[Recorded data]

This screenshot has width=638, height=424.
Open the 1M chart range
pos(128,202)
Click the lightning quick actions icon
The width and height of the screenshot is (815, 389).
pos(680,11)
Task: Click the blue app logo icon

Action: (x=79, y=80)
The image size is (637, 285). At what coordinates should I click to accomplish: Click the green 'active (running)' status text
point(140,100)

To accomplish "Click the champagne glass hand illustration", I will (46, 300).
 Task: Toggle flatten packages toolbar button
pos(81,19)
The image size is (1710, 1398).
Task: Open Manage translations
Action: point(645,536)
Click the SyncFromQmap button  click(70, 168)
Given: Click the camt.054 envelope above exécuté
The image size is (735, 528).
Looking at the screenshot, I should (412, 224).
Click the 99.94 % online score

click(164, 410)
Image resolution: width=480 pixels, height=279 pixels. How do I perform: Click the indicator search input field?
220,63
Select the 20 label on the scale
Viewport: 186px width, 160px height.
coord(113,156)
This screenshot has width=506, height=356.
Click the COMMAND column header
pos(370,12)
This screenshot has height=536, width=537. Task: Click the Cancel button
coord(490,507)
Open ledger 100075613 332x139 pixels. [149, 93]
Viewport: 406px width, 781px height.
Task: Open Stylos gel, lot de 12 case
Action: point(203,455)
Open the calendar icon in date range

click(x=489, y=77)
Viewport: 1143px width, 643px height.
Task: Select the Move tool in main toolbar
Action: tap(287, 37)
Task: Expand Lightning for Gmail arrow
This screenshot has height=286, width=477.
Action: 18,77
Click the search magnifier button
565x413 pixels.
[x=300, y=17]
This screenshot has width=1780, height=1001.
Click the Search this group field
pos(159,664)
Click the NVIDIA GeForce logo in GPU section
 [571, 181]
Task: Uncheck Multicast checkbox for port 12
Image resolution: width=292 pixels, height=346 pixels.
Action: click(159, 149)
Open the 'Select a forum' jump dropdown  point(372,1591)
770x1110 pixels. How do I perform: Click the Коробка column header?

## Assignment
Nothing in the records may be left out; copy them all exactly.

## Response to this exercise
This screenshot has width=638, height=424.
Open the 1M chart range
pos(128,202)
Click the lightning quick actions icon
The width and height of the screenshot is (815, 389).
pos(680,11)
Task: Click the blue app logo icon

Action: (x=79, y=80)
The image size is (637, 285). At what coordinates should I click to accomplish: Click the green 'active (running)' status text
point(140,100)

To accomplish "Click the champagne glass hand illustration", I will (46, 300).
 Task: Toggle flatten packages toolbar button
pos(81,19)
The image size is (1710, 1398).
Task: Open Manage translations
Action: point(645,536)
Click the SyncFromQmap button  click(70, 168)
Given: Click the camt.054 envelope above exécuté
The image size is (735, 528).
Looking at the screenshot, I should (412, 224).
Click the 99.94 % online score

click(164, 410)
Image resolution: width=480 pixels, height=279 pixels. How do I perform: Click the indicator search input field?
220,63
Select the 20 label on the scale
Viewport: 186px width, 160px height.
coord(113,156)
This screenshot has width=506, height=356.
Click the COMMAND column header
pos(370,12)
This screenshot has height=536, width=537. Task: Click the Cancel button
coord(490,507)
Open ledger 100075613 332x139 pixels. [149, 93]
Viewport: 406px width, 781px height.
Task: Open Stylos gel, lot de 12 case
Action: point(203,455)
Open the calendar icon in date range

click(x=489, y=77)
Viewport: 1143px width, 643px height.
Task: Select the Move tool in main toolbar
Action: tap(287, 37)
Task: Expand Lightning for Gmail arrow
This screenshot has height=286, width=477.
Action: 18,77
Click the search magnifier button
565x413 pixels.
[x=300, y=17]
This screenshot has width=1780, height=1001.
Click the Search this group field
pos(159,664)
Click the NVIDIA GeForce logo in GPU section
 [571, 181]
Task: Uncheck Multicast checkbox for port 12
Image resolution: width=292 pixels, height=346 pixels.
Action: click(159, 149)
Open the 'Select a forum' jump dropdown  point(372,1591)
770x1110 pixels. How do I perform: Click the Коробка column header?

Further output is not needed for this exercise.